Social Comparison Theory (yes, this is a real thing) states that 50% of people compare themselves to others. But, who are we comparing ourselves to? More than likely, we are comparing ourselves to celebrities, models, actors and athletes; all the people who we see in the media and in the spotlight. A while ago, I was watching one of those ‘The Real Housewives of…’ TV shows and one of the women gave viewers an inside look at her daily routine, which included a dermatologist, masseuse, hair stylist, personal trainer, cosmetic dentist, and the list goes on. If I were to aspire to look like her, I would need an army of professionals and thousands of dollars to attempt to perfect my appearance. This is what we are striving for; perfection, and it is never enough. When you are extremely critical of your appearance, you will never be satisfied. There will always be an extra jiggle, a blemish, a spot of cellulite, a wrinkle, or something to obsess over. We are very good at picking out our flaws, and not so great at celebrating our beauty and loving ourselves.
So, is there a cure? Not exactly, except for cognitive behavioural therapy if you feel you cannot cope on your own. I haven’t tried it but I know friends who have achieved a better quality of life as a result of this “change the way you think” therapy. Through speaking to a couple of friends and acquaintances who have lost significant amounts of weight, the presence of mild body dysmorphia is pretty normal. However, there is a point when it becomes extreme and dangerous. If body dysmorphia turns into an eating disorder or causes you anxiety to the point where you don’t even want to socialise or leave your home, then please seek professional help. There are also online communities who can offer support, encouragement, and ideas, so make the most of them. Everybody is different and everybody will cope with this in a different way. Find the way that works best for you. Personally, I try to focus on cooking most of my meals so that I know what is in them, exercising a healthy amount but not over-training, and indulging in a treat meal or treat food about once, maybe twice, a week. Also, I have a bubble bath about once a week with candles, salt scrubs, moisturiser, and skin products, so that I can show my body a bit of love.

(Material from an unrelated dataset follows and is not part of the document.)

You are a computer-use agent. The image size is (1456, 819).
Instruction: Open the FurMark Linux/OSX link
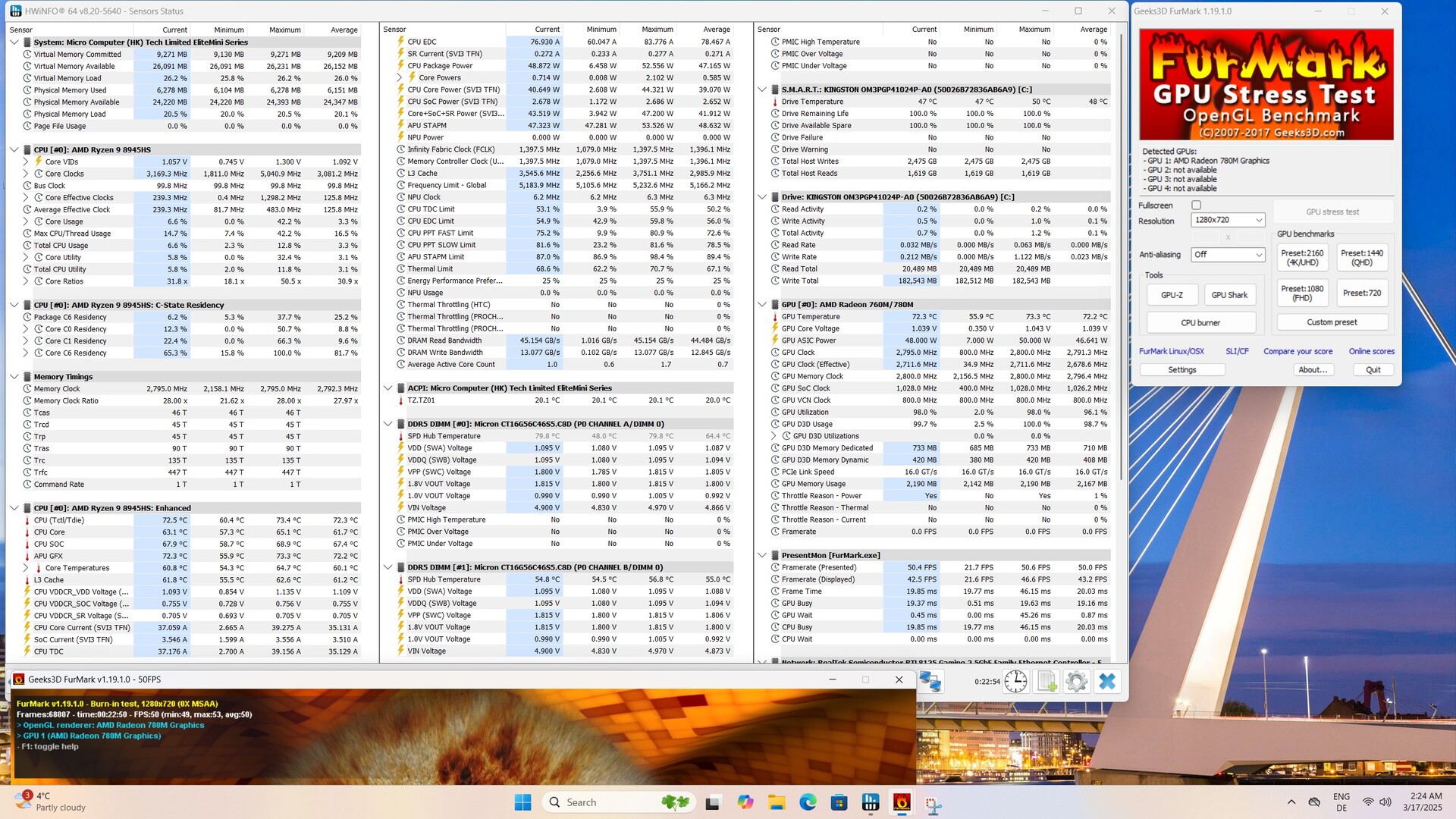(1171, 351)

This is a ‘therapy’ I would highly recommend, as I always feel like a million dollars afterwards.
So, stop comparing yourself to others, especially beauty that is digitally manufactured and unattainable. Treat your body with love and respect, and focus on the things that you love about yourself. Celebrate the little wins such as the run where you beat your last time, the workout where you lifted heavier than ever before, the hill you climbed, or the long walk you completed. You are more courageous than you think and despite the messages conveyed by the media, your looks do not define you; it’s the inner strength and beauty that matters the most.